PROBLEM STATEMENT.
Make an exact copy of the records, with the pictures left out.

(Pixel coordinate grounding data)
◇ ◇ ◇ ◇
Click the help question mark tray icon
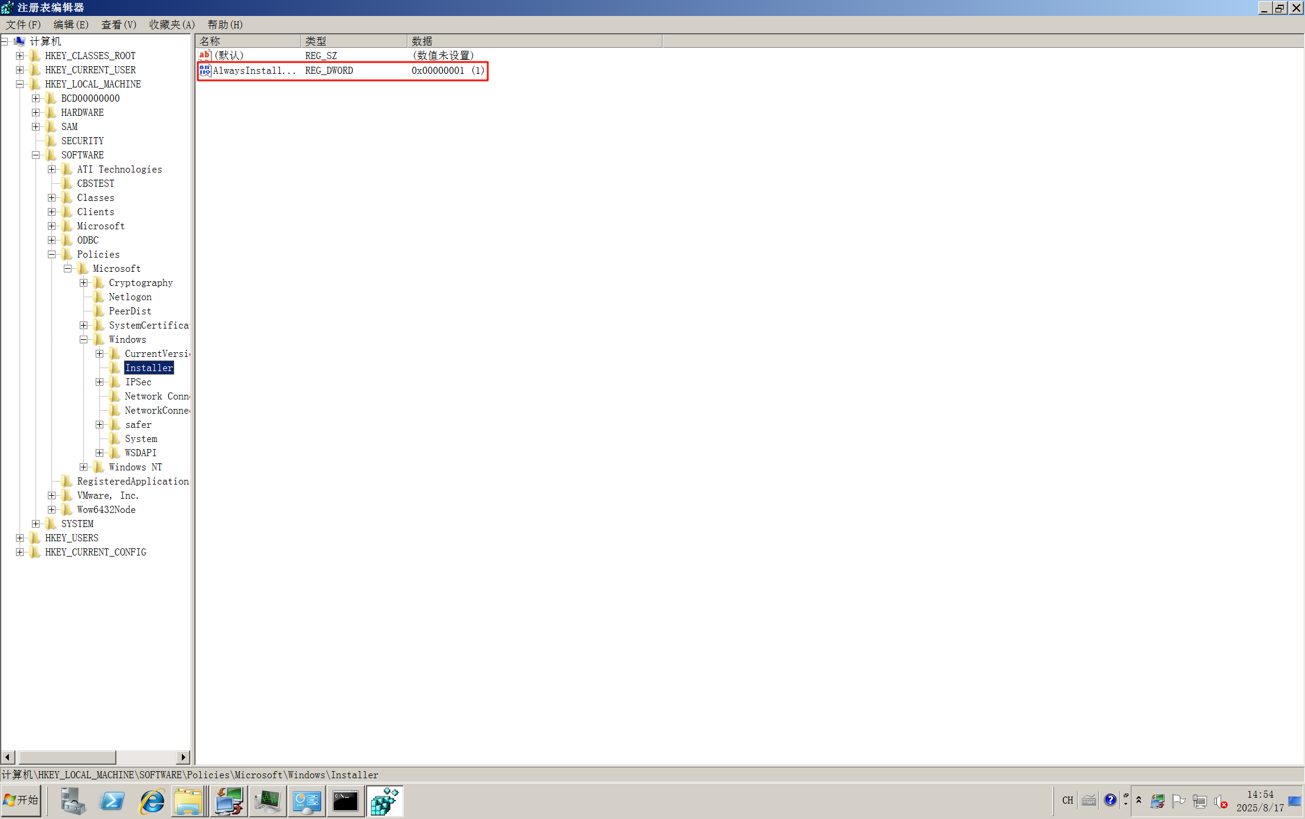1305x819 pixels. tap(1110, 800)
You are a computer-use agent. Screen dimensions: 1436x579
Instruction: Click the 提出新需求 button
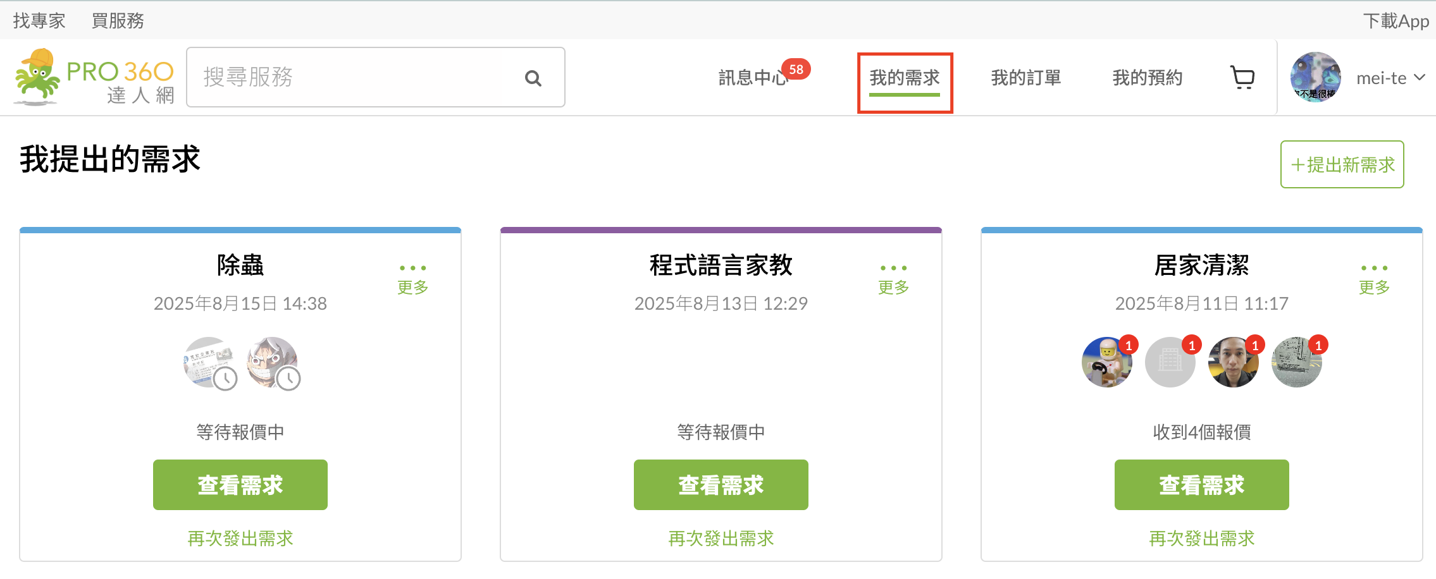coord(1342,165)
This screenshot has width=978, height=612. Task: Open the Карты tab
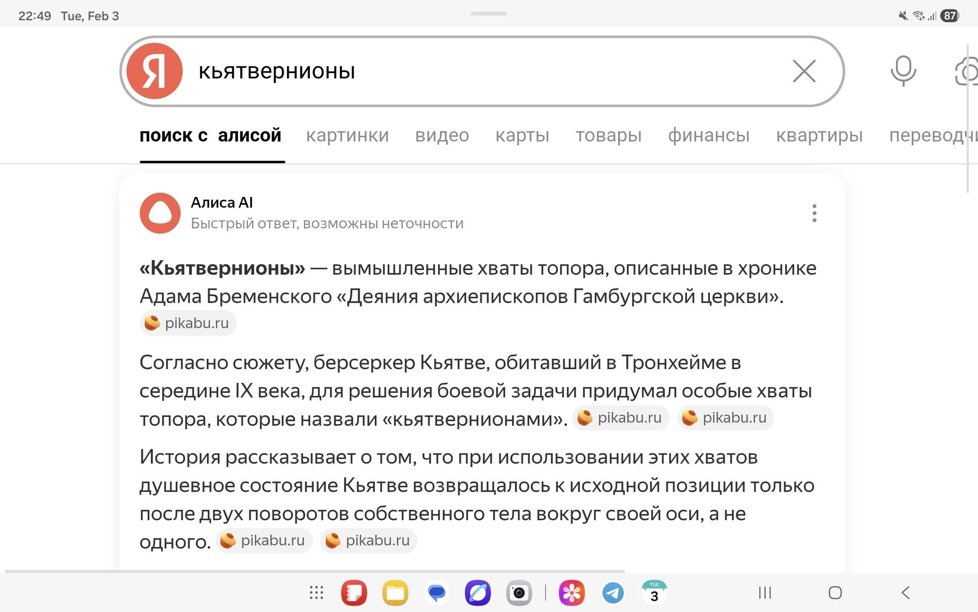[522, 135]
◇ ◇ ◇ ◇
RESPONSE AREA.
Click the help question mark tray icon
1305x819 pixels. tap(1110, 800)
You are a computer-use agent. Screen dimensions: 1436x579
Instruction: Click the 提出新需求 button
coord(1342,165)
This screenshot has width=978, height=612. Task: Open the Карты tab
[522, 135]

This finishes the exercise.